This year, The Living Wage Coalition — a group of labor and progressive organizations — launched a campaign to raise Wisconsin’s minimum wage to $20 per hour, calling the status quo far below a reasonable standard of living for the lowest-wage workers.
An increase to $15 per hour would be politically popular and directly or indirectly raise the wages of 231,800 (18%) women workers, 36,200 (25.6%) Black workers and 50,200 (26.6%) Hispanic workers in Wisconsin — narrowing gender and racial wealth and income gaps that are some of the largest in the nation, according to a 2025 High Road Strategy Center report. The University of Wisconsin-Madison-based “think-and-do tank” focuses on solutions to social problems — including those related to the environment, opportunity and democratic institutions.
Still, multiple bills to raise Wisconsin’s minimum wage — largely proposed by Democrats — have stalled in the Legislature. Republican lawmakers have cited concerns about burdening small businesses.

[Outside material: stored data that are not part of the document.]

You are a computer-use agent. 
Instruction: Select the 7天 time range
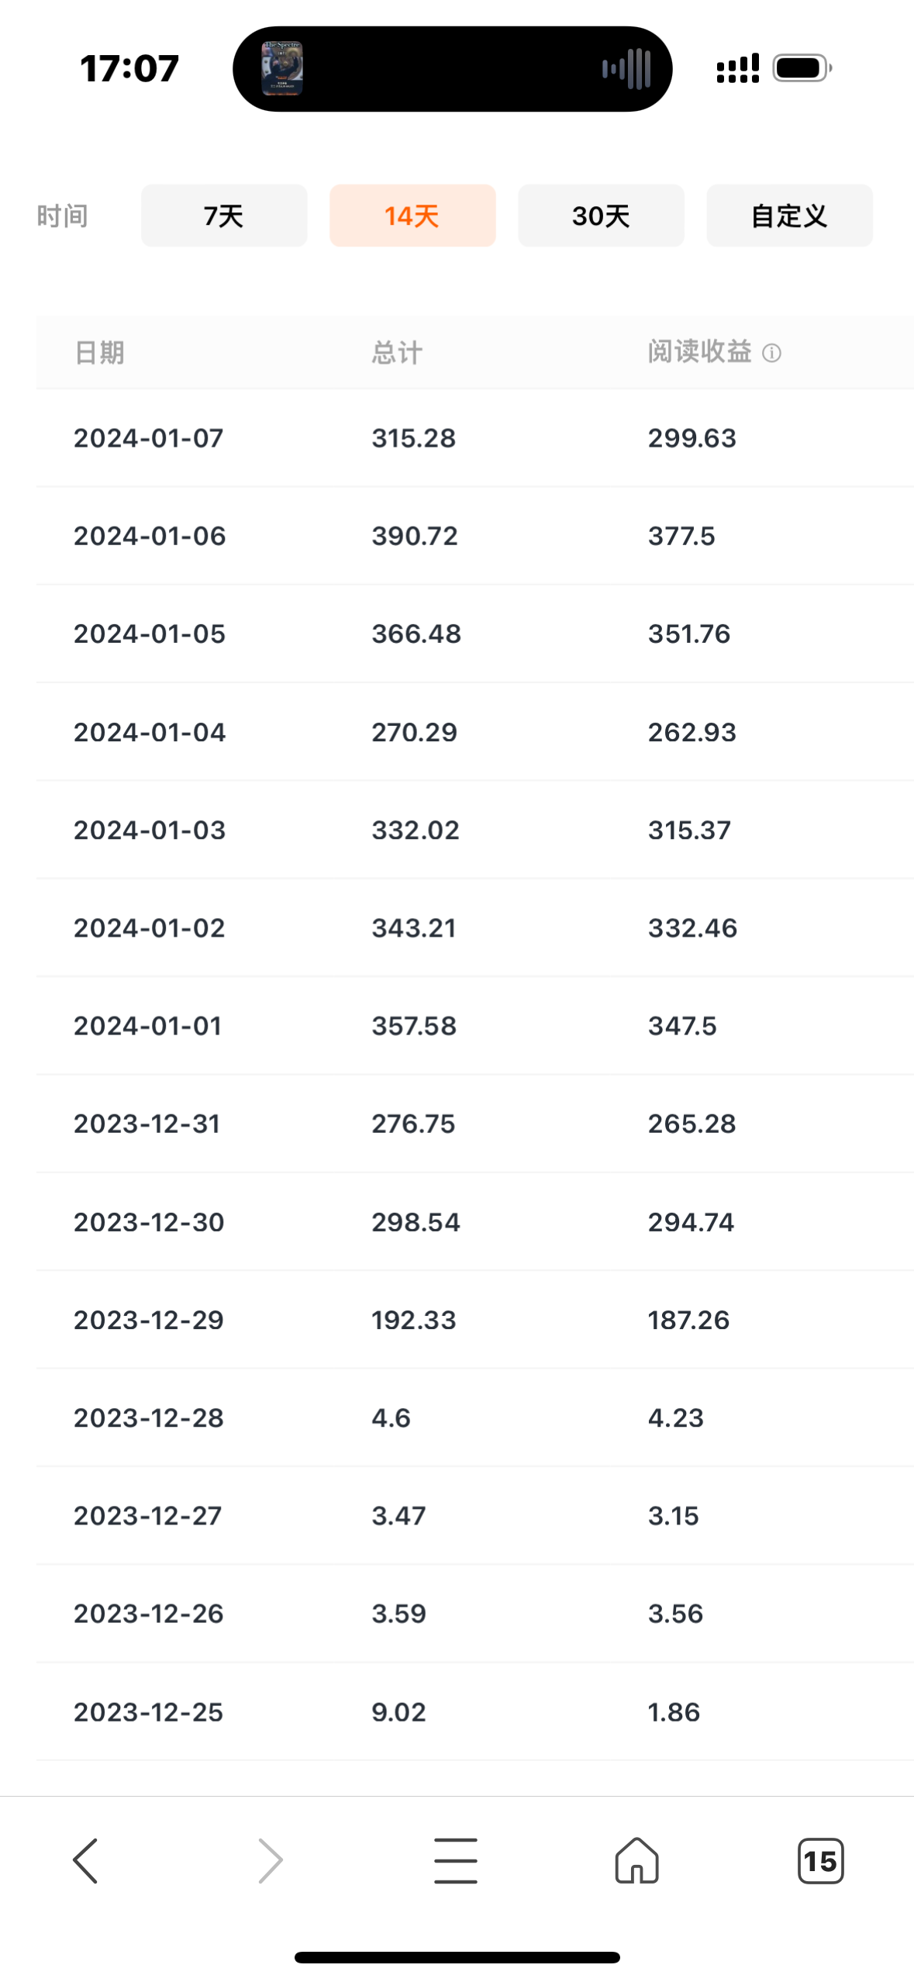[x=224, y=216]
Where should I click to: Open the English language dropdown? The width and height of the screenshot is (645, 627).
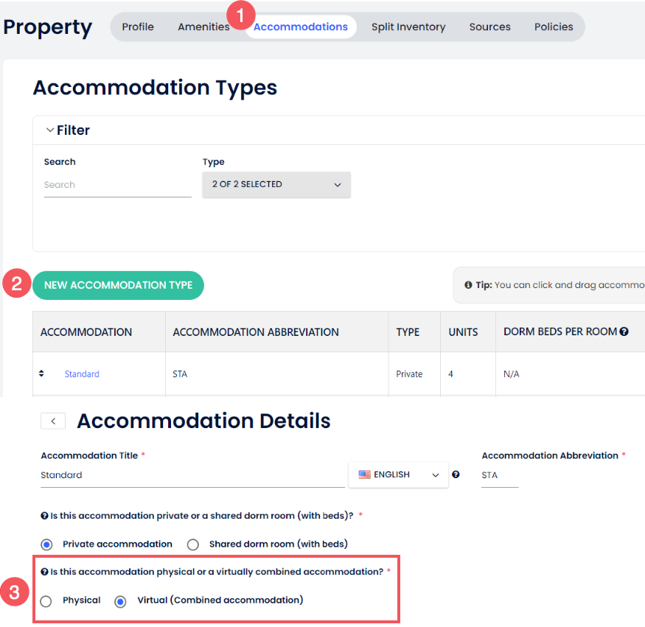pos(398,475)
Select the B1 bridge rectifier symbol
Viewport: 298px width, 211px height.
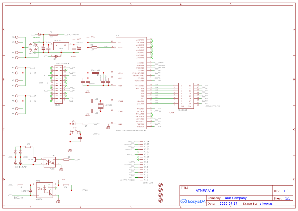pos(33,47)
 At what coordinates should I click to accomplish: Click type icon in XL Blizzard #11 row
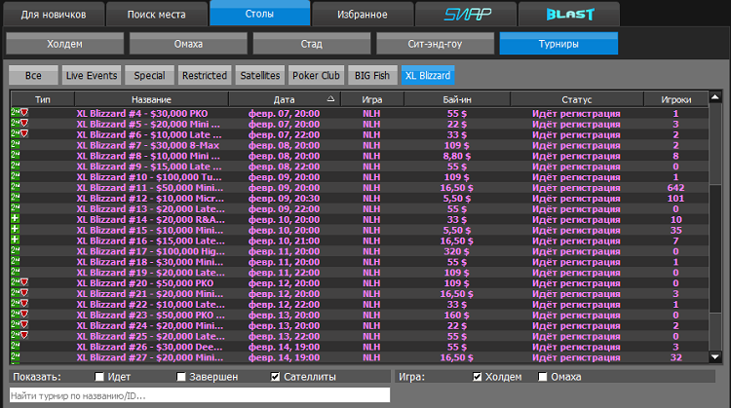click(15, 189)
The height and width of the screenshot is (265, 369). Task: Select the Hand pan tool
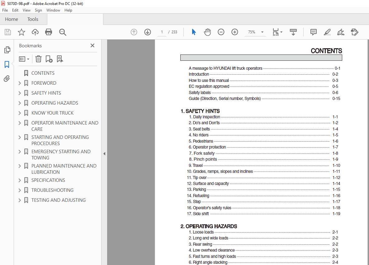tap(207, 32)
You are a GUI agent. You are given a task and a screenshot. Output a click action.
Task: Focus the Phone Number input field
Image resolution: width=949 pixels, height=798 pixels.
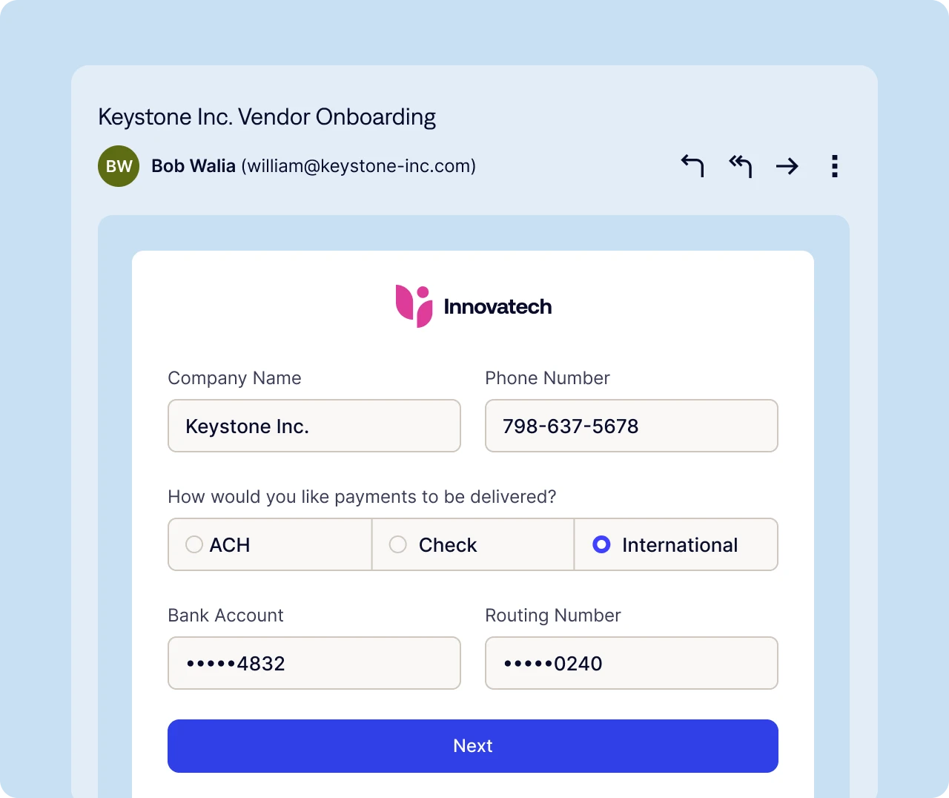point(632,426)
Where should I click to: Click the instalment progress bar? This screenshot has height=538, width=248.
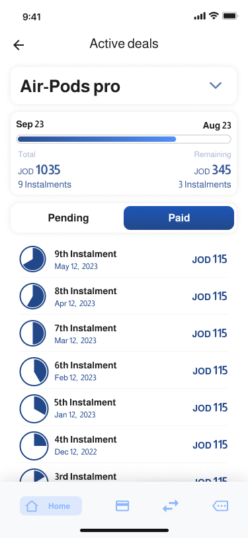[x=124, y=139]
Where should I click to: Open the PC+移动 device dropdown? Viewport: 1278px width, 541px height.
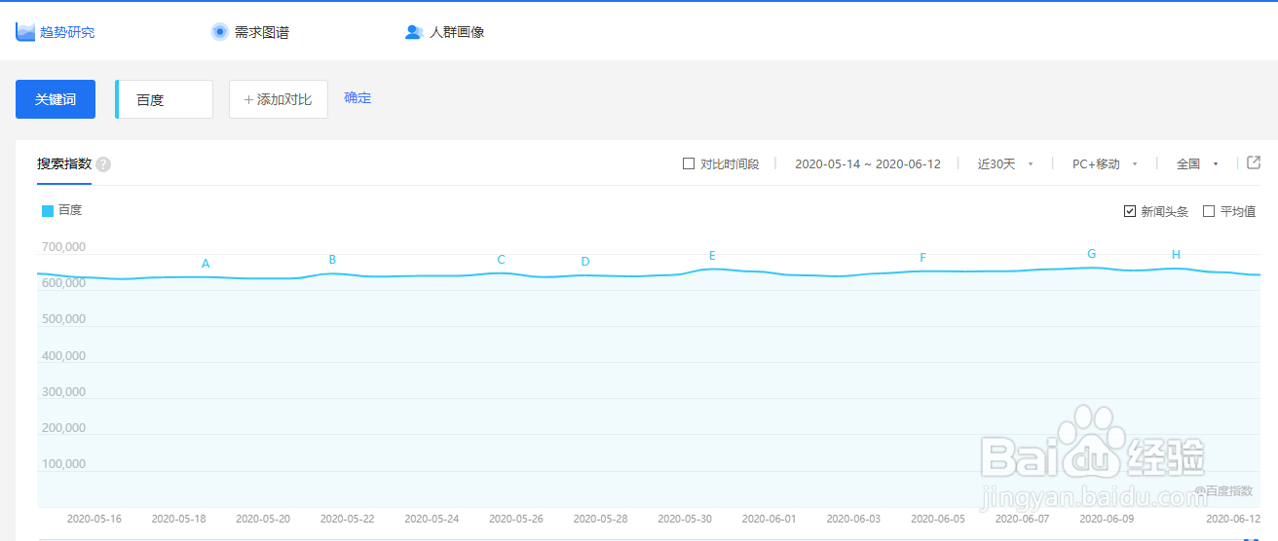[1104, 163]
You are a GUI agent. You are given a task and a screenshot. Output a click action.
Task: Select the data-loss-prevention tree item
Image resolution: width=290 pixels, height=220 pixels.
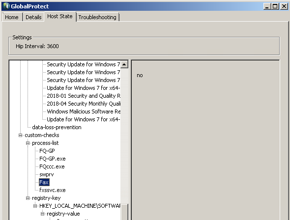click(x=57, y=127)
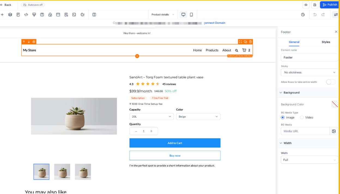Image resolution: width=340 pixels, height=194 pixels.
Task: Click the custom code icon
Action: tap(26, 15)
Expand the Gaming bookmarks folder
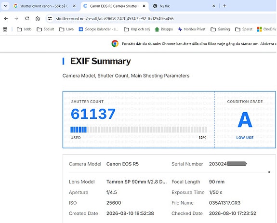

Higher wage ‘has to come from somewhere’
Minimum-wage hikes — depending on the size — can bring a mix of positive and negative economic consequences, according to Callie Freitag, assistant professor at the University of Wisconsin-Madison’s School of Social Work.
“The good thing is that earnings would go up for workers. Employers would raise wages and be able to pay workers more,” Freitag said. “But the money to pay workers more has to come from somewhere.”
Economists worry that dramatic minimum-wage hikes could lead to higher consumer costs — or prompt businesses to cut worker hours or eliminate their jobs entirely, Freitag added.
The key would be an increase that benefits the lowest-paid workers without significantly affecting the broader economy. But it’s unclear what that sweet spot is.
Conditions of the labor market — the supply and demand for workers — shape wages across most of the economy. Wages typically increase when there are more openings than workers, and they decrease when there are few openings for available workers.
Setting the minimum wage close to or below an equilibrium wage — where the demand for labor matches the supply — only minimally affects wages across the market, economists suggest.
States that hiked minimum wages saw slightly higher gains across the lowest-tier wages (the bottom 10%) between 2019 and 2024, but not enough to claim a correlation, an analysis by the liberal-leaning Economic Policy Institute (EPI) found. A range of factors could have shaped the wage increases, which also played out in the Midwest.
Wisconsin has seen slightly faster growth in bottom-tier wages than its neighbors — even without increasing the minimum wage. The state’s bottom-tier wages increased from $10.92 hourly in 2009 to $14.58, Wisconsin Watch found by analyzing EPI’s data.
Bigger hikes strain employers
While basic economic principles suggest that a 10% increase in the minimum wage would decrease the hiring of unskilled workers by 1 to 2%, recent studies suggest an even smaller shift, or no effect at all.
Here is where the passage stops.